§ Task requirements
Before copying, find the line below that contains "Image resolution: width=1400"; then return it and all later lines exactly, up to and including the final line, with no pictures.
*** Listed entries ***
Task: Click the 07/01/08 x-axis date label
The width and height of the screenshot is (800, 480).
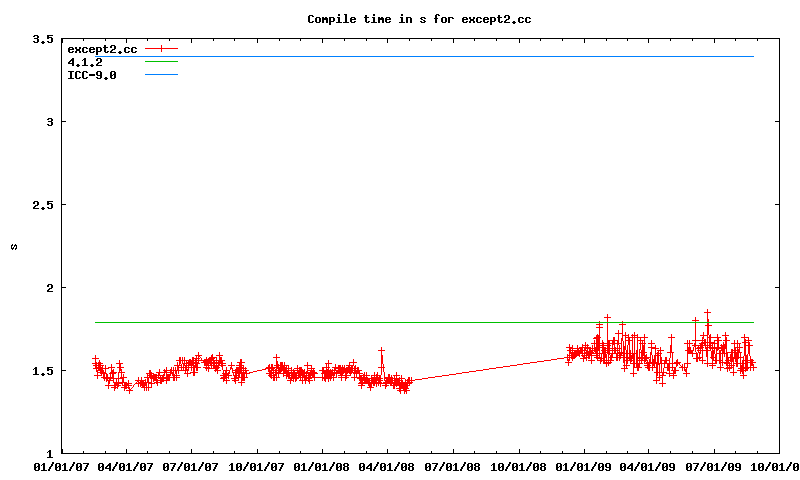Action: (453, 466)
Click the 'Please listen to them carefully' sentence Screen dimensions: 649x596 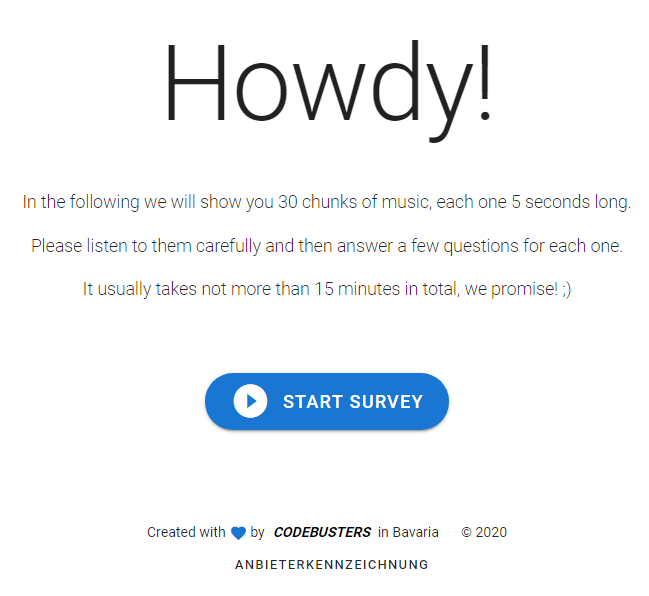(x=146, y=246)
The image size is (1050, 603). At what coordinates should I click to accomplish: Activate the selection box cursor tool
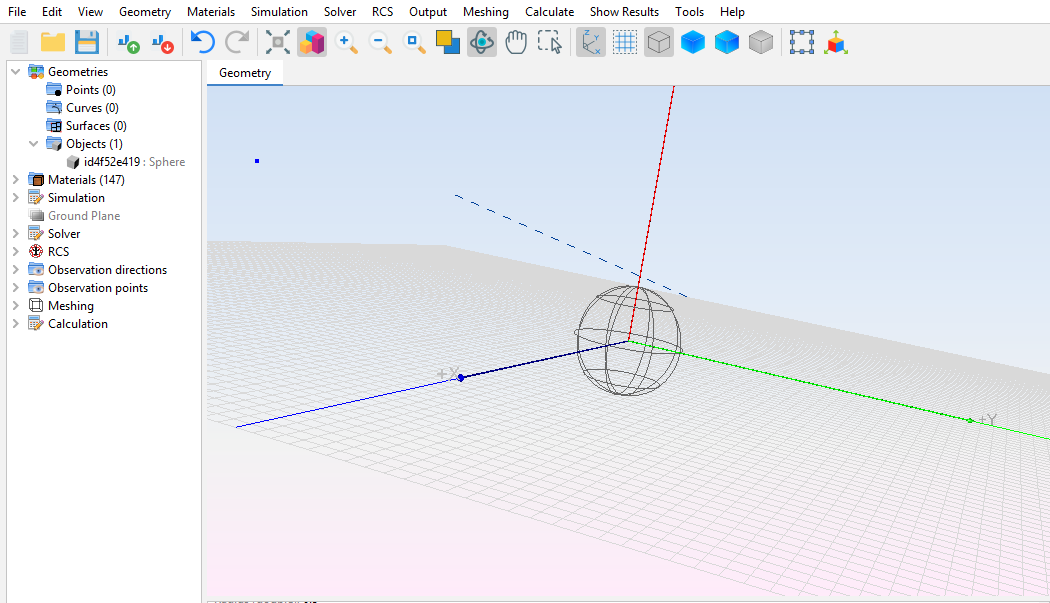click(x=550, y=42)
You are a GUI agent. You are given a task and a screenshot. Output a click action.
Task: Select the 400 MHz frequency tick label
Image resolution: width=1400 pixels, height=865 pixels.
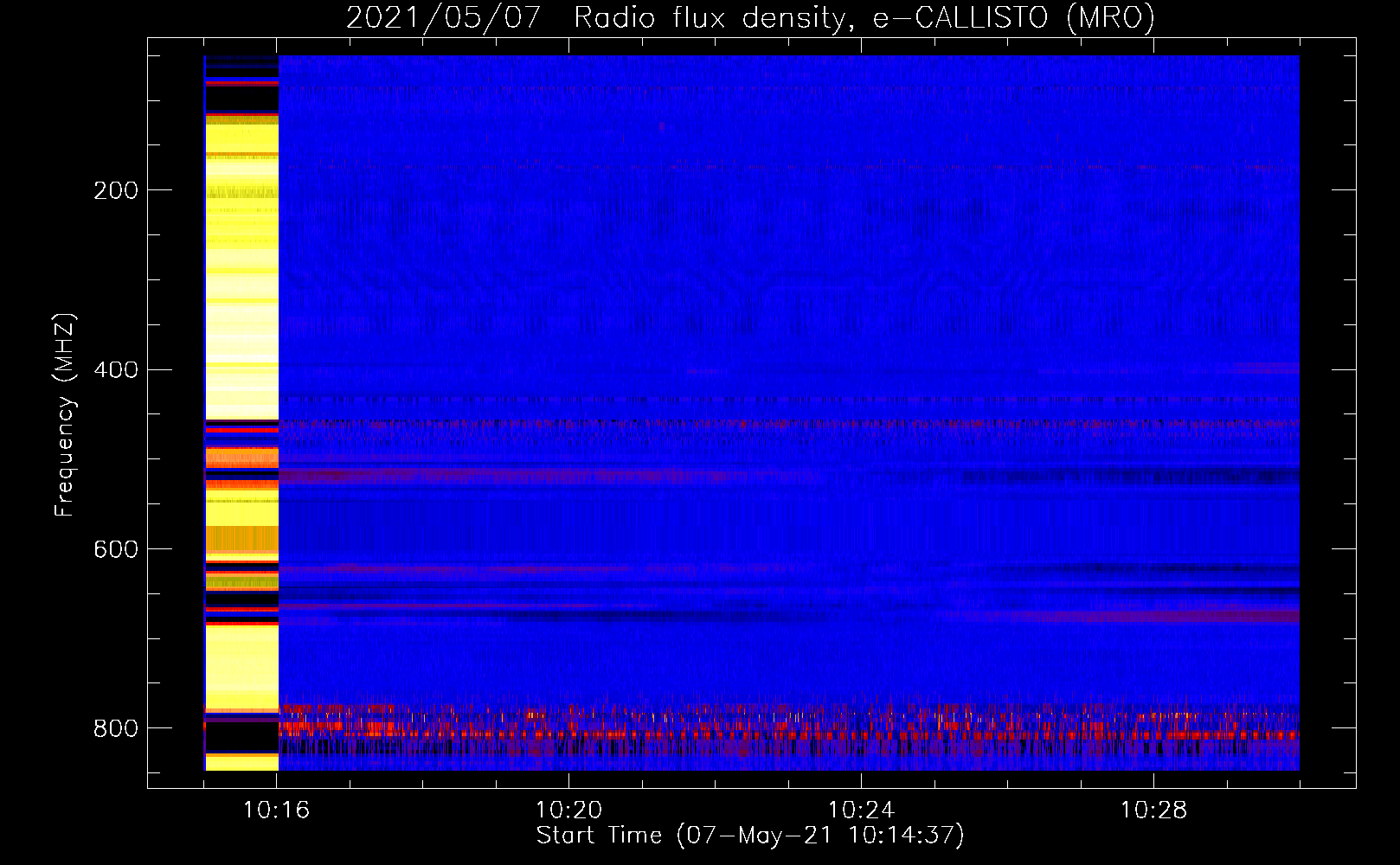point(115,370)
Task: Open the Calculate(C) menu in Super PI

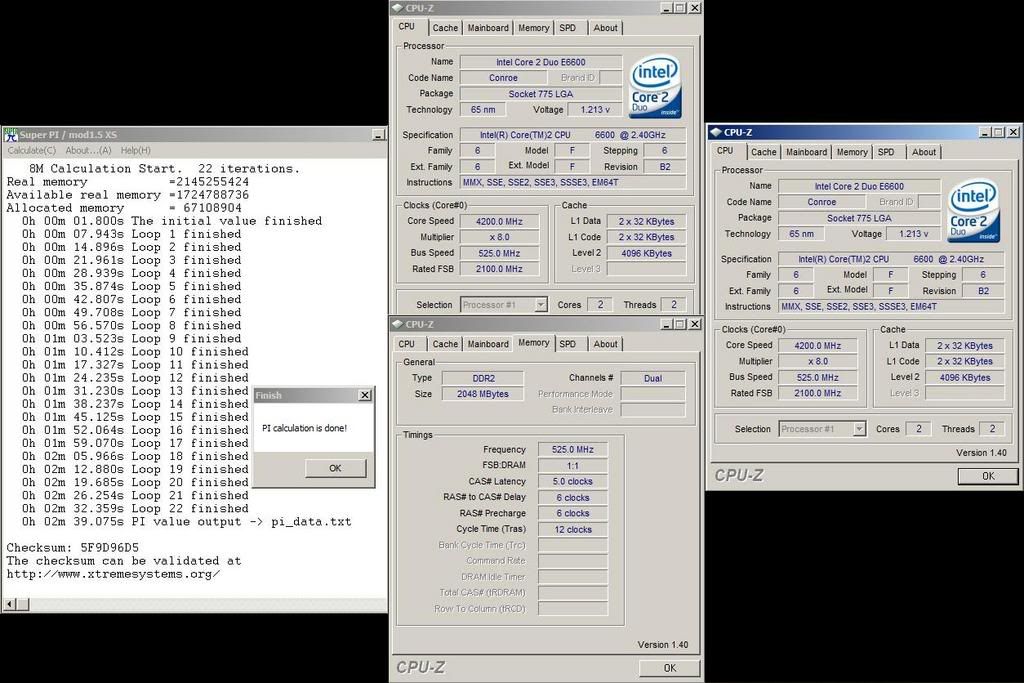Action: coord(32,150)
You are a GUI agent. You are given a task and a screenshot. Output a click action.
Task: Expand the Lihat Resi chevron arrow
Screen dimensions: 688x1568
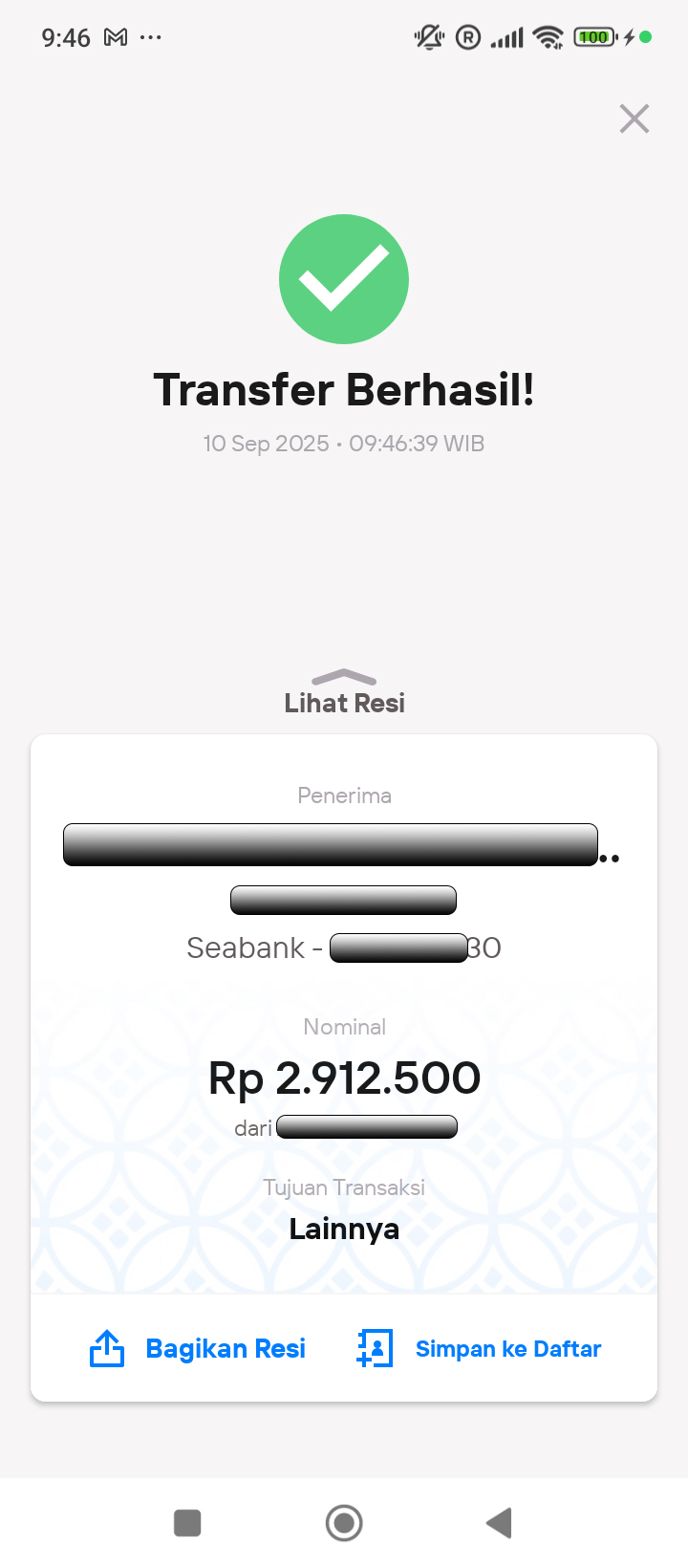click(344, 678)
***
§ Solution
Image resolution: width=1400 pixels, height=865 pixels.
point(115,370)
Task: Open the Calculate(C) menu in Super PI

Action: coord(32,150)
You are a GUI agent. You are given a task and a screenshot. Output a click action.
Task: Expand the Lihat Resi chevron arrow
Screen dimensions: 688x1568
click(344, 678)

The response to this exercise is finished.